Another amazing aspect of the site was the condition that the forum was found to be in. A dramatic event, probably an earthquake, occurred in the city around the middle of the fourth century that caused the forum to stop being used and eventually end up underwater. The city’s inhabitants moved out whatever marble they could salvage and reuse. Among the items discovered by David’s team pertaining to this event was a life-sized marble sculpture that dates to the second century.

“ We used some of the most advanced methods of excavation in Butrint,” says David. “It really was a magical time.”

“ David has been rather amazing since he arrived at UC,” says classics Professor Jack Davis. “I strongly encouraged him to come to UC with the support of my colleagues, and I’ve been constantly impressed with his ability to adapt to new situations and acquire new knowledge rapidly.”
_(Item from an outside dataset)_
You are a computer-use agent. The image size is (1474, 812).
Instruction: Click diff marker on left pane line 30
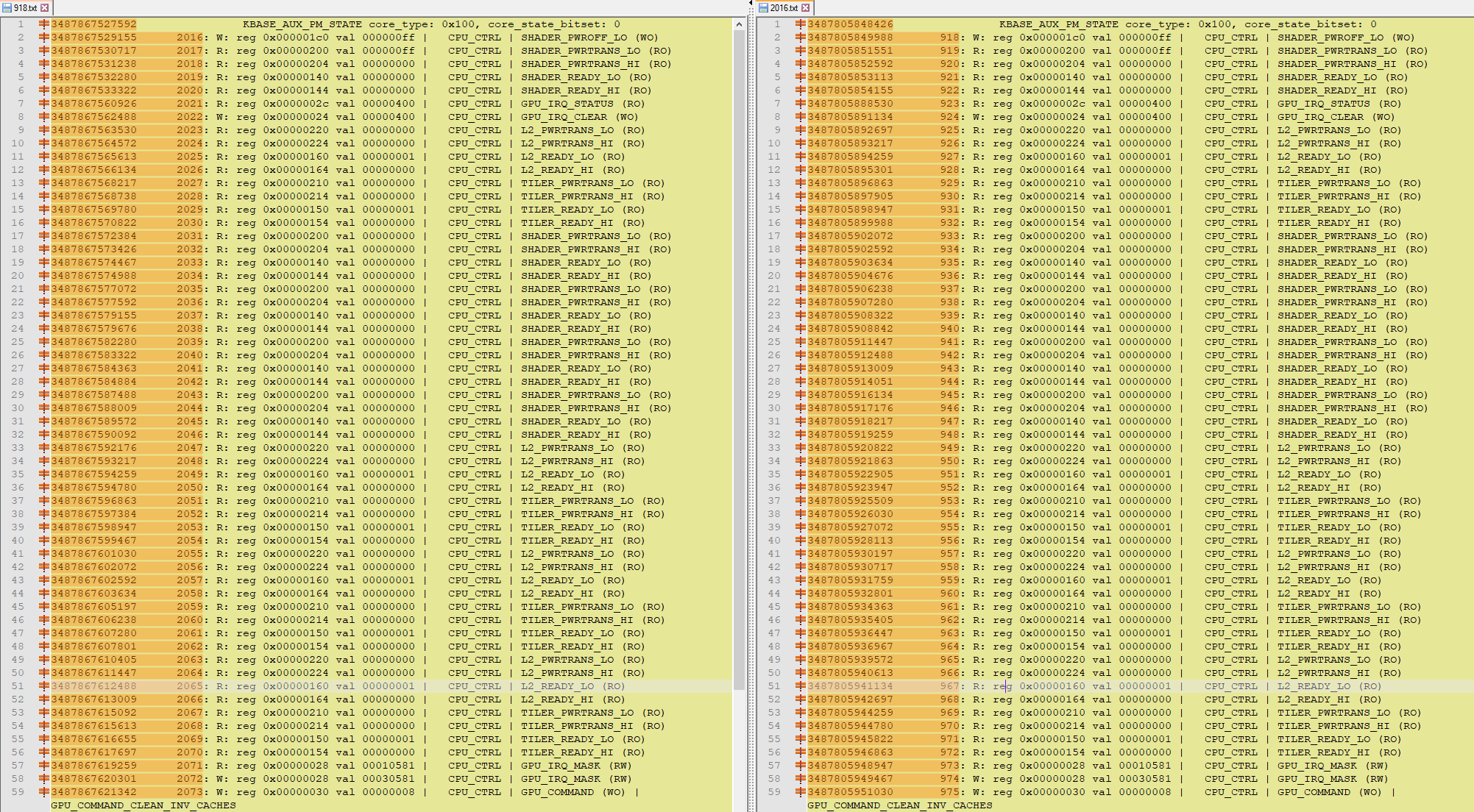44,408
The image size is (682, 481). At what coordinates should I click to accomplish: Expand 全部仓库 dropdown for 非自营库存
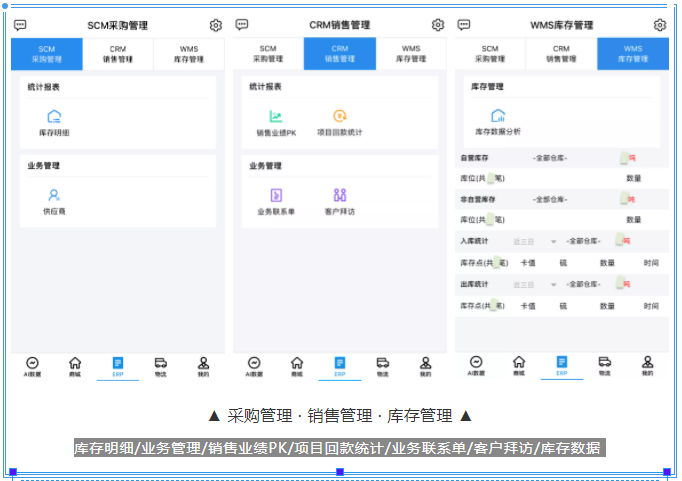point(551,199)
Now comes his opportunity in Amantia, an opportunity usually reserved for only the top experts in the field. He will formulate the research plan with Albanian archaeologists at the highest levels in order to bring to light lost knowledge of this ancient city and to contribute a piece to the puzzle of history. But, over his last six years, it’s hard to argue that David hasn’t risen to expert level. Just recently he has written a preliminary report on the excavations of the forum at Butrint that has been accepted for publication in the Journal of Roman Archaeology, a prestigious journal in the discipline.

Amantia is the site of the only ancient stadium known in Albania and hasn’t been excavated since the 1950s. With David’s knowledge of modern excavation methods, that creates some exciting possibilities.

“ There’s a lot of work to be done there, and I hope to work in Albania for a long time,” he says. “The basis of one’s ability to excavate in another country is trust. There’s always a lot of apprehension about exploitation. I’ve developed a good relationship with the archeologists in Albania.”

“ I would like to think that I have been of some value in encouraging Dave to think about the broader context in which his discoveries can fit and the contributions they offer to larger issues concerning economic and social history of the ancient Mediterranean,” says Professor Davis. “As he moves towards directing his new project at Amantia, I hope to have many talks with him about organization of fieldwork, particularly in regards to regional studies of the sort he intends to institute there.”